The diving pool: three novellas - By Yoko Ogawa & Stephen Snyder Page 0,8
the room, following the sound.
The upstairs hall was dark, lit only by the bare bulb on the landing. The doors to the children's rooms were tightly shut. The floor was cool against my feet.
As I descended the stairs, the sound grew more distinct. I stood at the end of the longest hall in the Light House, the one that led to the underground dining room, and spied Jun at the sink across from the bathroom, washing his swimsuits under one of the four faucets.
"What are you doing up so late?" I said, staring at his wet, soapy hands.

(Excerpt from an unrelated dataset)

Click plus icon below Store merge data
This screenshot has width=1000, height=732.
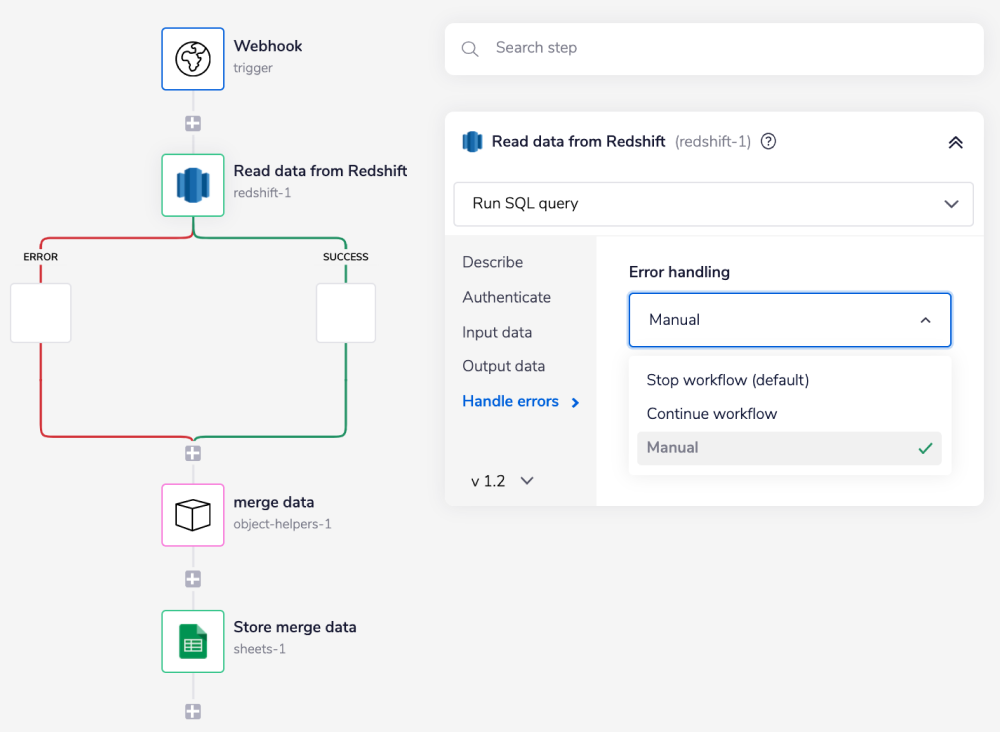click(193, 712)
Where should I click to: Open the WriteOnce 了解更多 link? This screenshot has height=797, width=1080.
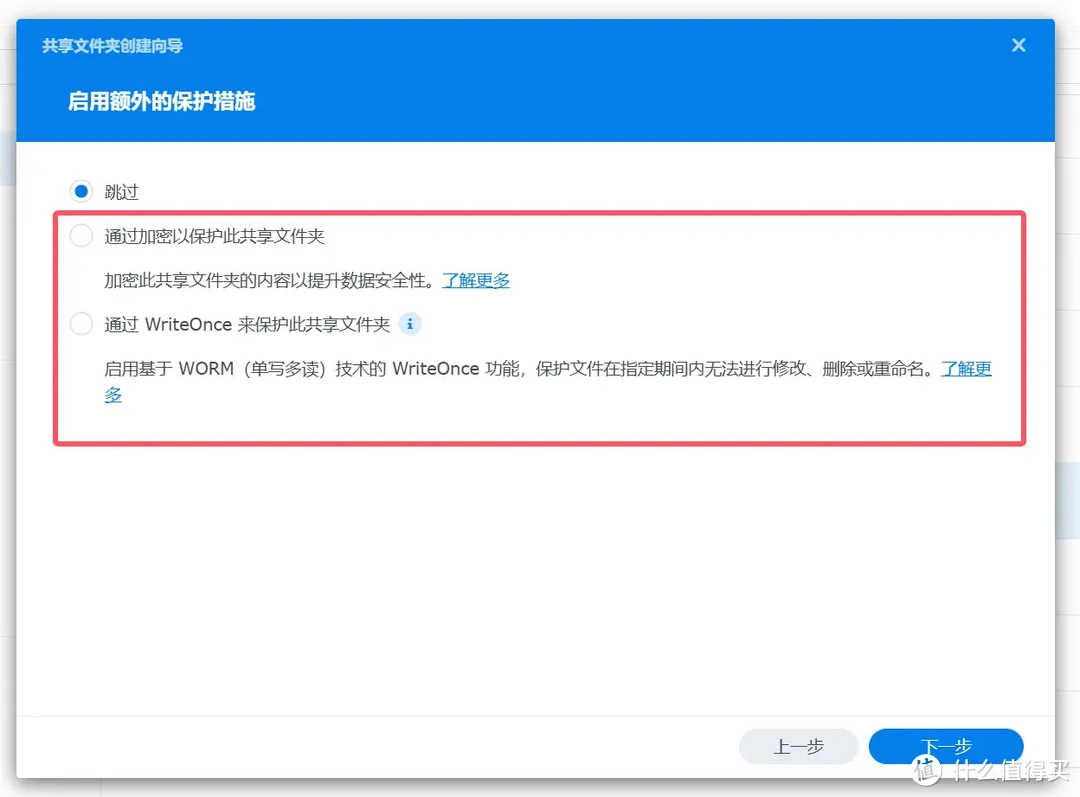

"Sorry, did the noise wake you?" Even here in the dark, in the middle of the night, his voice was clean and sharp. "For some reason, when I'm washing my suits and the house is still, I can think about diving."
"About diving?"
"I go over the dives in my head—the approach, the timing of the bounce, the entrance." His hands went on with their work as he talked. "If you picture a perfect dive over and over in your head, then when you get up on the board you feel as though you can actually do it." He washed the suits carefully, turning them inside out and rubbing them against the tiles in the sink. I loved the look of his fingers, moving so vigorously. When I was with him, I found myself wondering how he could be so pure and innocent.
"You love to dive, don't you?" I couldn't think of anything else to say.
"I do," he said. Two words, but they echoed inside me. If I could have just those two words all to myself, I felt I would be at peace. "When I'm diving I get completely absorbed in the moment—at least for those few tenths of a second." There was no doubt that Jun suspended in midair, from the time he left the board to the time he entered the water, was the most exquisite embodiment of him, as if all his good words and deeds were wrapped around his beautiful body and left to fall free through the air.
We stood in our pajamas, our images reflected in the line of mirrors above the sink. The house was utterly still, as if only the air around us were alive. The light, too, seemed to have collected on us; everything else beyond the windowpane and down the hall was pitch black. We inhabited some separate, extraordinary moment in time.
Jun had splashed water on his pajamas, and I could see the muscles of his chest even through the loose material. I felt like a weepy child, longing to be enfolded in his arms.
"Let me help you," I said, forcing myself to sound cheerful, afraid that unless I spoke I would be crushed by desire.
"Thanks," he said. I turned on the faucet next to him and rinsed the soap from one of the suits. I let the water trickle in a thin stream, cautious not to make noise and wake someone else, ending this moment with Jun. There were three suits, and I knew the pattern on each: the one he got when he first joined the diving team, the one from a big meet the previous year, the one the children had given him for his birthday. I knew them all by heart.
As I stood with my hands submerged in the water, feeling Jun next to me, I had a deep sense of peace. Perhaps it was the pleasure of holding something that had been so close to him. I thought back to a time when we were younger and could play together innocently, a time when Jun's body held no particular significance for me.
"Do you remember the day we had snow here in the hallway?" I asked, staring at the soap bubbles as they slid down the tiles.
"Snow? Here in the hall?" He turned to look at me.
"It was about ten years ago. I'd had a wonderful dream, and I woke up early. When I looked outside, everything was covered with snow, more than I'd ever seen. The children were still asleep. I jumped out of bed and ran downstairs, and the hall was completely buried in snow from one end to the other."
"Really? But why would there have been snow in the house?"
"It blew in through the cracks in the roof. The repairman came after the snow melted to nail boards over the holes. You really don't remember?"
Jun looked thoughtful for a moment. "I suppose it does sound vaguely familiar."